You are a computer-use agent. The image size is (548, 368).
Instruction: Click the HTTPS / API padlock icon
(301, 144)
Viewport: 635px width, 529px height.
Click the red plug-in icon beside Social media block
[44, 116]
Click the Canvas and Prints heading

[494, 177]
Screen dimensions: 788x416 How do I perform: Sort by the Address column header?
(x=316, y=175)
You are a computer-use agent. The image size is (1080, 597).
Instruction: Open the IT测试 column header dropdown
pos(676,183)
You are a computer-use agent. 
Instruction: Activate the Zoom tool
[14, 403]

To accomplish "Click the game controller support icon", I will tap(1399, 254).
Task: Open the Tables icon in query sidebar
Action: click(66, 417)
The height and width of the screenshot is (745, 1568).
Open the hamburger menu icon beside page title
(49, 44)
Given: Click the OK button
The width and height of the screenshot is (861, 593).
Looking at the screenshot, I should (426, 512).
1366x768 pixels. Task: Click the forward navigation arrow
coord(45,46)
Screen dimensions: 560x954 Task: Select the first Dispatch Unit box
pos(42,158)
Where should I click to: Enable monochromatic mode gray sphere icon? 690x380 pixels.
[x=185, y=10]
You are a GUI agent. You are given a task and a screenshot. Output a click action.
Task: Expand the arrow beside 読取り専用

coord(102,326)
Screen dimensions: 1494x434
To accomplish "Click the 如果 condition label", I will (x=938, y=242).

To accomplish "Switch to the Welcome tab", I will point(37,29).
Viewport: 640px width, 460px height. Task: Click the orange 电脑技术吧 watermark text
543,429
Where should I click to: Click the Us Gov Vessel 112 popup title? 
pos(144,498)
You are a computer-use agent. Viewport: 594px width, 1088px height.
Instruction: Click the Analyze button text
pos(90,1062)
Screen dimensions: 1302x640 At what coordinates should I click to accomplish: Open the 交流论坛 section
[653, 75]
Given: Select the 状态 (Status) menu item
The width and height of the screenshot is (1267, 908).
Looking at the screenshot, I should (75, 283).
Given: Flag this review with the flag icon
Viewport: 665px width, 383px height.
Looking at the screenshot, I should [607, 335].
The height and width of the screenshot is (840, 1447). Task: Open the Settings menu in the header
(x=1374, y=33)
+---+
**EXERCISE OBJECTIVE:** Once you have found every line above holding the word "computer", copy those lines.

**TASK OUTPUT:**
You are a computer-use agent. The image size is (548, 368).
You are a computer-use agent. The image size is (1080, 597).
You are a computer-use agent. 
You are a computer-use agent. Viewport: 594px width, 1088px height.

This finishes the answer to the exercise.